If compz = 'N', z is not referenced.
If compz = 'I' and info = 0, z contains the orthogonal matrix Z of the Schur vectors of H.
- info
-
INTEGER
= 0: successful exit
< 0: if info = -i, the i-th argument had an illegal value (see also below for -7777 and -8888).
> 0: if info = i, p?hseqr failed to compute all of the eigenvalues. Elements 1:ilo-1 and i+1:n of wr and wi contain those eigenvalues which have been successfully computed. (Failures are rare.)
If info > 0 and job = 'E', then on exit, the remaining unconverged eigenvalues are the eigenvalues of the upper Hessenberg matrix rows and columns ilo through info of the final, output value of H.

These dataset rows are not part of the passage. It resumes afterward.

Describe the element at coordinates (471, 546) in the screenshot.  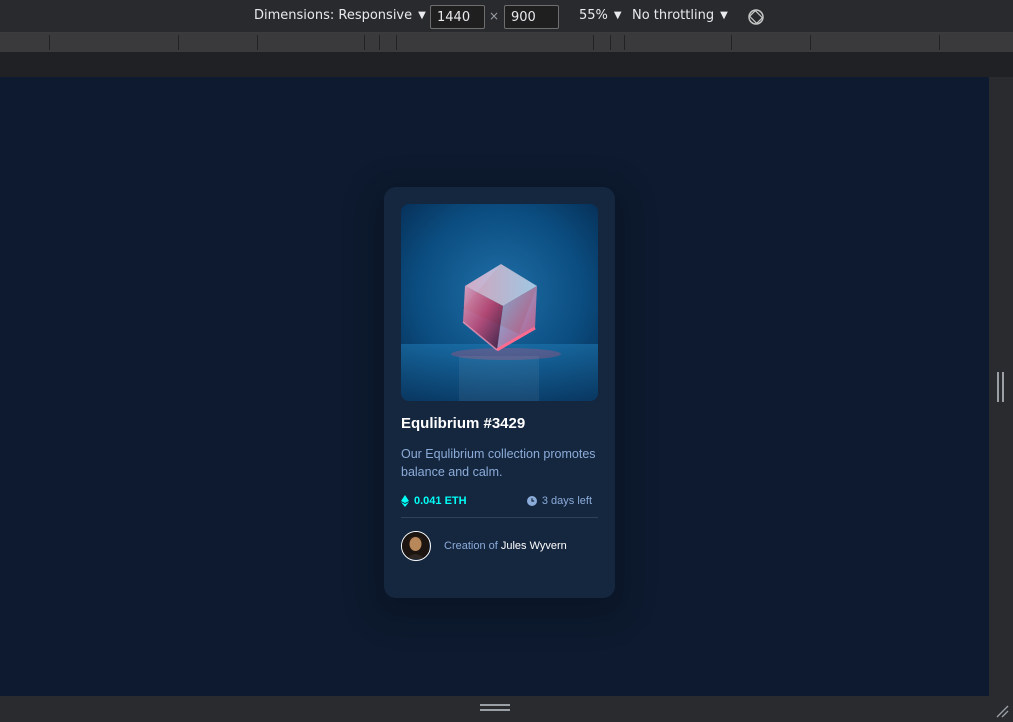
I see `creation-prefix: Creation of` at that location.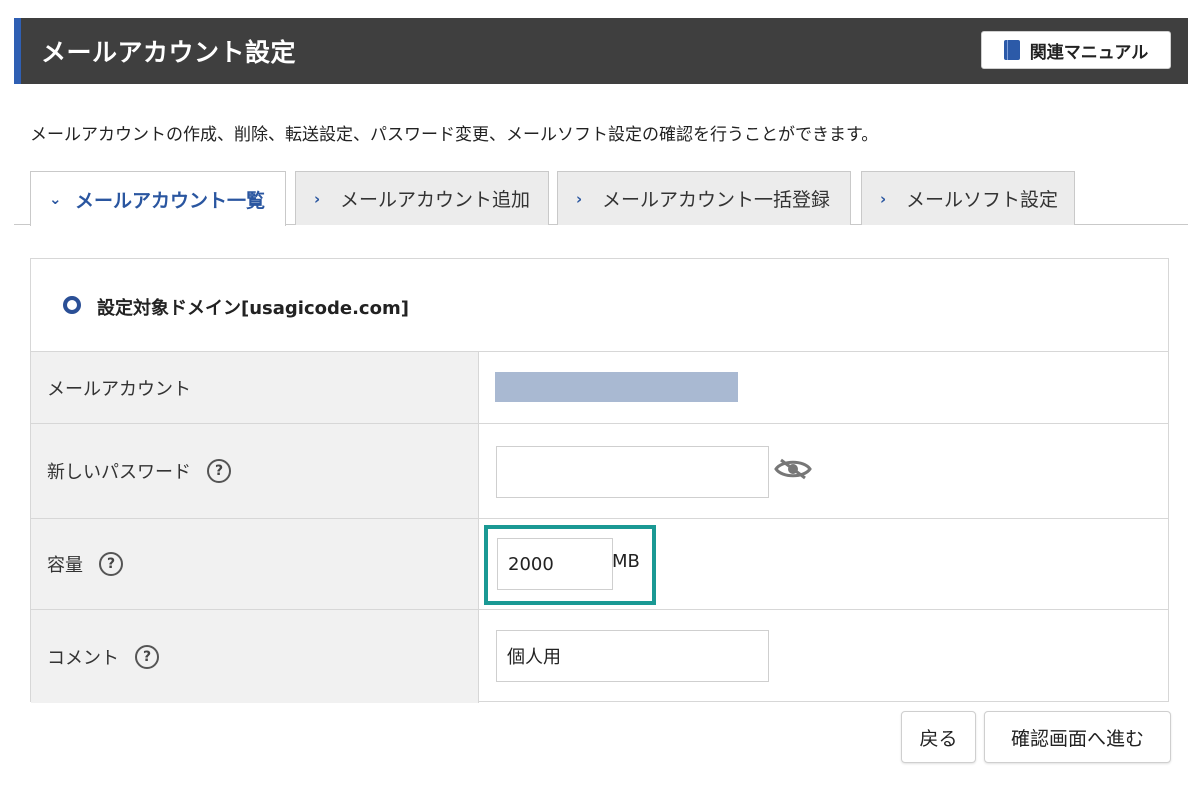 The image size is (1200, 795). Describe the element at coordinates (601, 51) in the screenshot. I see `page-header: メールアカウント設定 関連マニュアル` at that location. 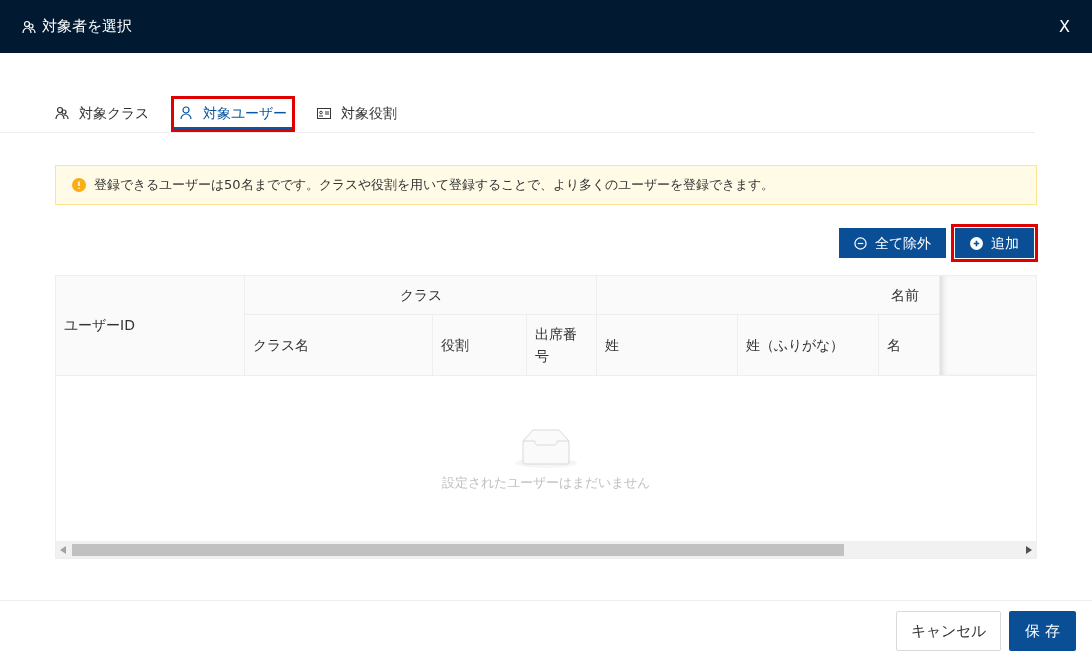 What do you see at coordinates (480, 346) in the screenshot?
I see `column-header: 役割` at bounding box center [480, 346].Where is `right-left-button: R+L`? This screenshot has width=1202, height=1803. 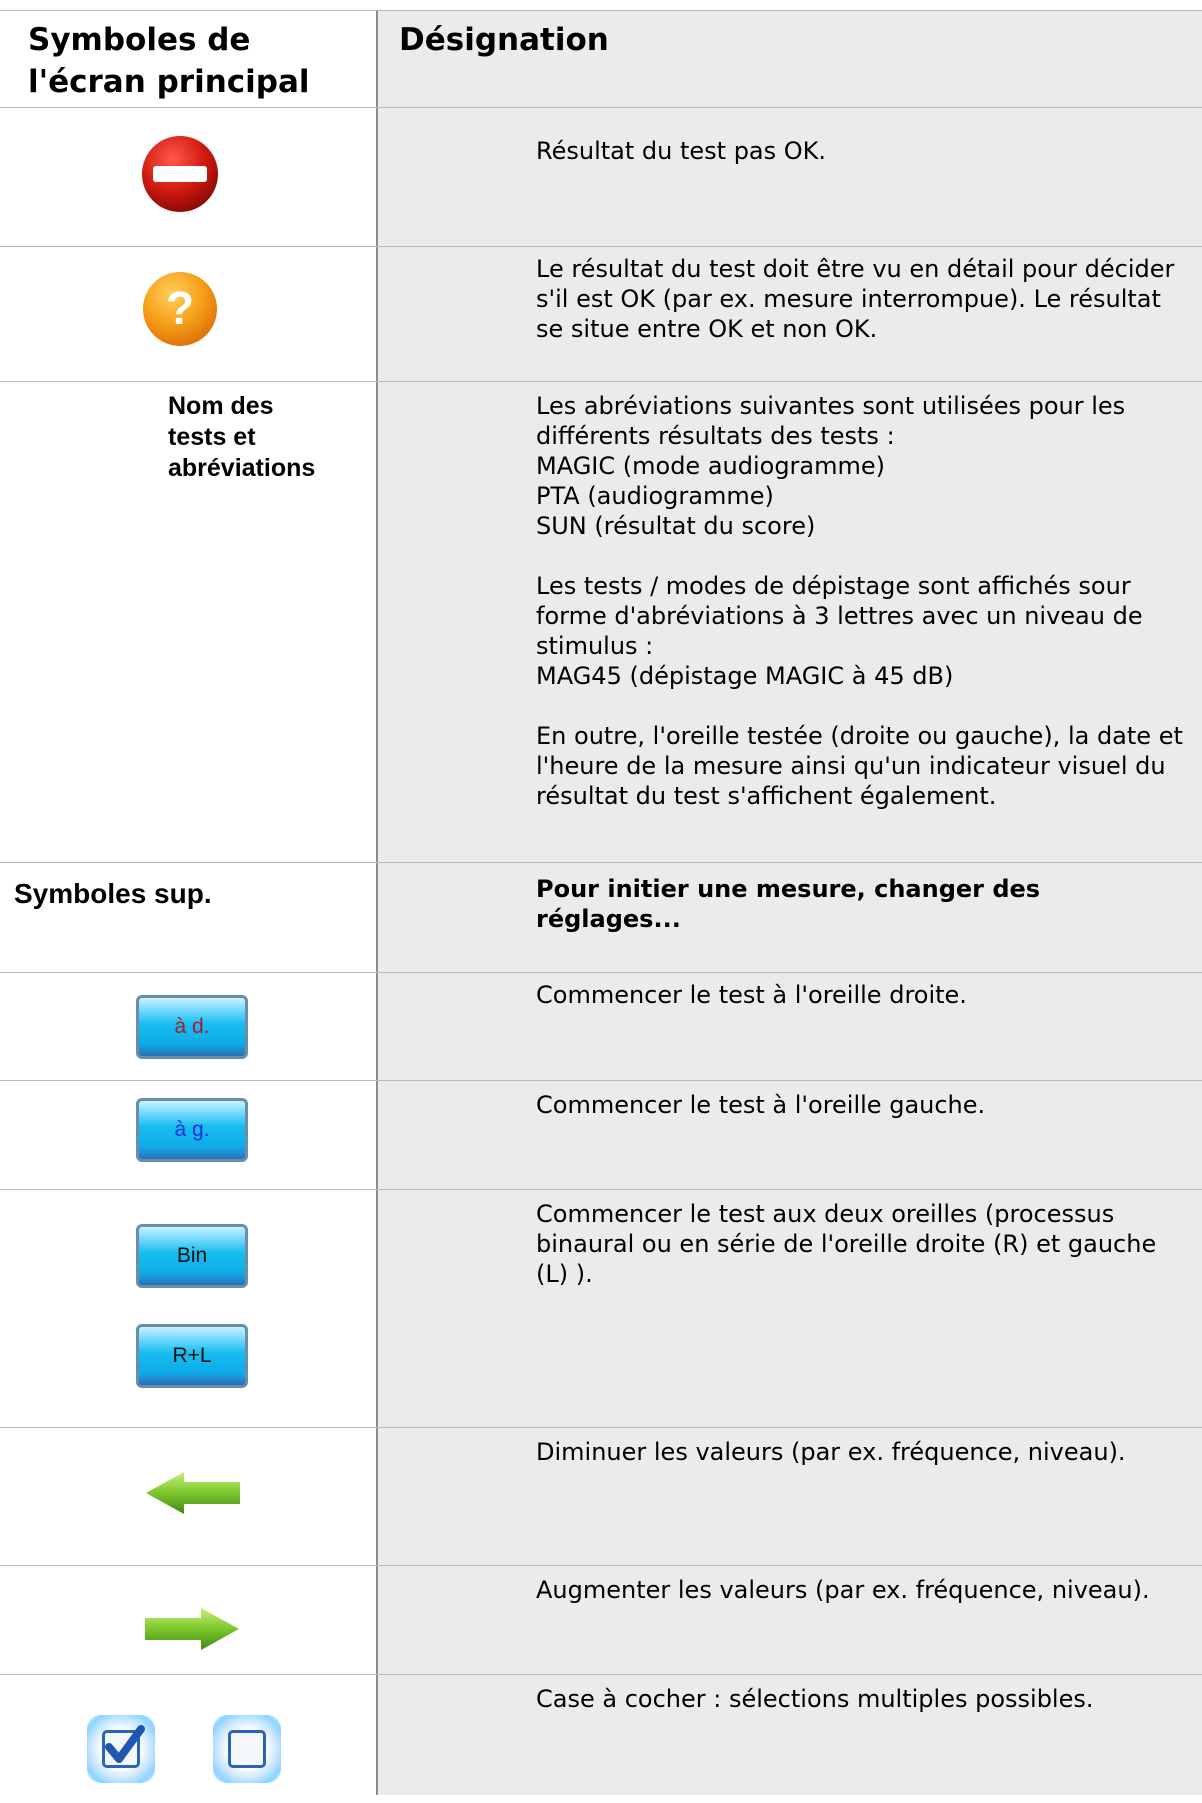
right-left-button: R+L is located at coordinates (192, 1356).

If info > 0 and job = 'S', then on exit (*) (initial value of H)*U = U*(final value of H) where U is an orthogonal matrix. The final value of H is upper Hessenberg and quasi-triangular in rows and columns info+1 through ihi.

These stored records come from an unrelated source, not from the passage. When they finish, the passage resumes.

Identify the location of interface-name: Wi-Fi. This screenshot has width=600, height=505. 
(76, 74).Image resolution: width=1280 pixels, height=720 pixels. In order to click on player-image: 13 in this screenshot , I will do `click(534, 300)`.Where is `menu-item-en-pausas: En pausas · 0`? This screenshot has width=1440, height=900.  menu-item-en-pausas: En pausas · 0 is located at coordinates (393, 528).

If info > 0 and compz = 'V', then on exit (final value of Z) = (initial value of Z)*U where U is the orthogonal matrix in (*) (regardless of the value of job.)
If info > 0 and compz = 'I', then on exit (final value of Z) = U where U is the orthogonal matrix in (*) (regardless of the value of job.)
If info > 0 and compz = 'N', then z is not accessed.
= -7777: p laqr0 failed to converge and p laqr1 was called instead.
= -8888: p?laqr1 failed to converge and p?laqr0 was called instead.